The U.S. powered on 80 new hybrid power plants with 7.9 GW of operational generating capacity and 11.6 GWh of operational storage capacity in 2023, according to the briefing. Year over year, the hybridized facility count grew by 21%, generating capacity increased by 19%, storage capacity rose by 59% and storage output potential jumped by 67%.
Solar-plus-storage accounted for 66 of the plants added in 2023 and represents 288 of the 469 hybrid plants commissioned to date in the United States. Arizona (16) and California (15) added the most new solar-plus-storage plants in 2023, according to the briefing.
“The Southwest saw a lot of activity this year,” LBNL research scientist and briefing co-author Will Gorman said in the webinar.
Energy storage tends to account for a greater share of overall hybrid power plant capacity in regions with greater renewables penetration. In both California Independent System Operator territory and the non-ISO portions of the Western Interconnection, the median storage ratio is about 50% for existing solar-plus-storage facilities and 100% for proposed solar-plus storage plants, according to the briefing.

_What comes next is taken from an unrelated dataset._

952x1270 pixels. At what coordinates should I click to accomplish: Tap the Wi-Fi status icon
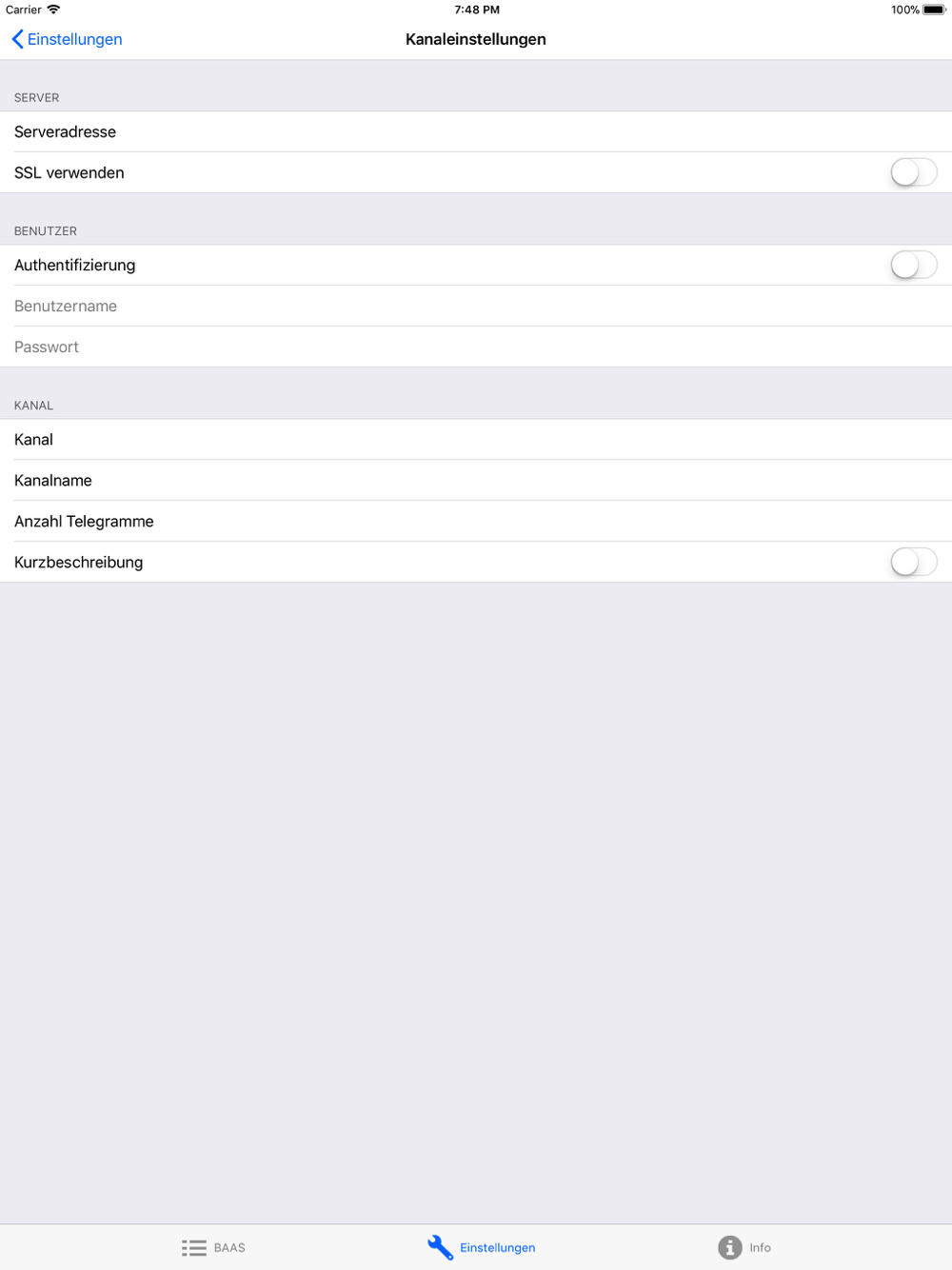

The storage ratio on the Hawaiian grid is already around 100%, Rand noted.
“It’s reasonable to assume that future hybrid plants will feature a relatively higher storage proportion compared to those that are already in operation,” he said.
Hybridized facilities account for at least one-third of total proposed solar capacity in several major grid regions, including CAISO (98%), the non-ISO West (81%), the Electric Reliability Council of Texas (49%), the Midcontinent Independent System Operator (35%) and the non-ISO Southeast (34%).

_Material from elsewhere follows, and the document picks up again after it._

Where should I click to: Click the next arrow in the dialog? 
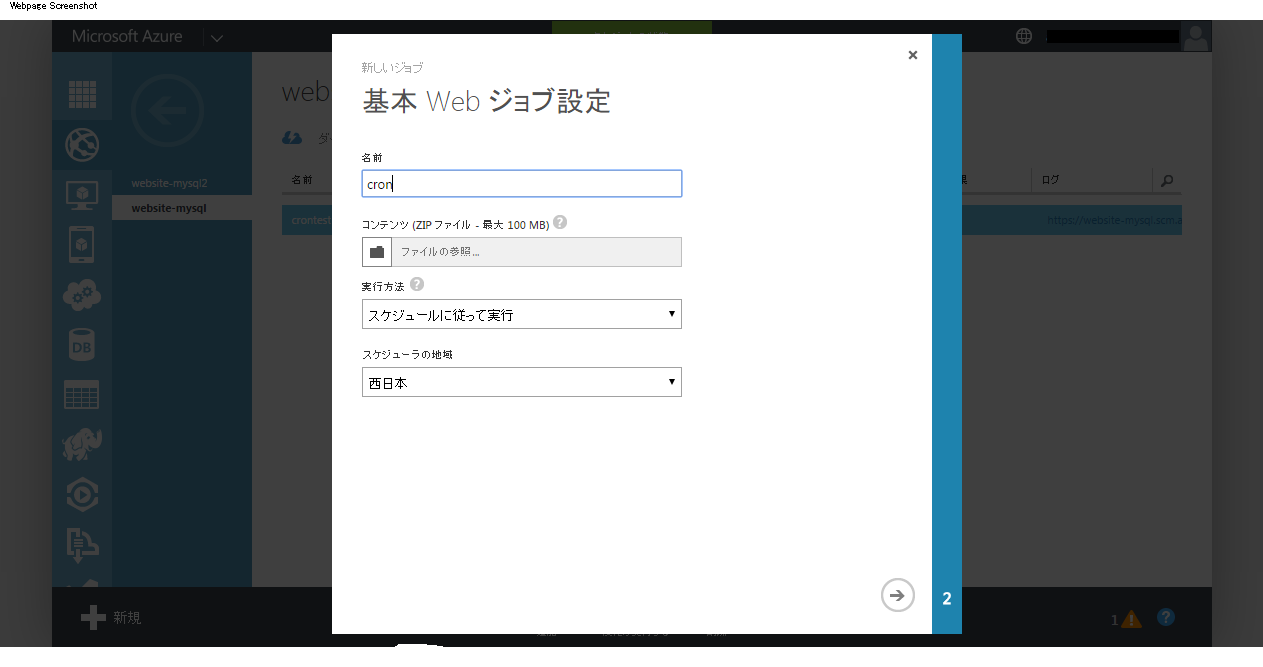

The LBNL briefing also analyzed 105 active and under-development power purchase agreements involving solar-plus-storage generators, mostly in Hawaii, California, New Mexico and Nevada. It found a notable increase in mainland PPA pricing from 2019 to 2024 and generally higher pricing for facilities with storage ratios at or near 100%.
Because power purchase agreements take time to negotiate, LBNL’s pricing analysis does not fully reflect the recent downtrend in lithium-ion battery pricing, Gorman said in the webinar.
But rising demand for firmer, lower-carbon generation may account for some of the recent observed increase in PPA pricing for hybrid facilities, Gorman said.
“PPA prices are a little bit more complicated than just taking in the raw materials costs,” he said. “If there is a huge amount of demand for these types of resources … people supplying these products can potentially offer a higher price.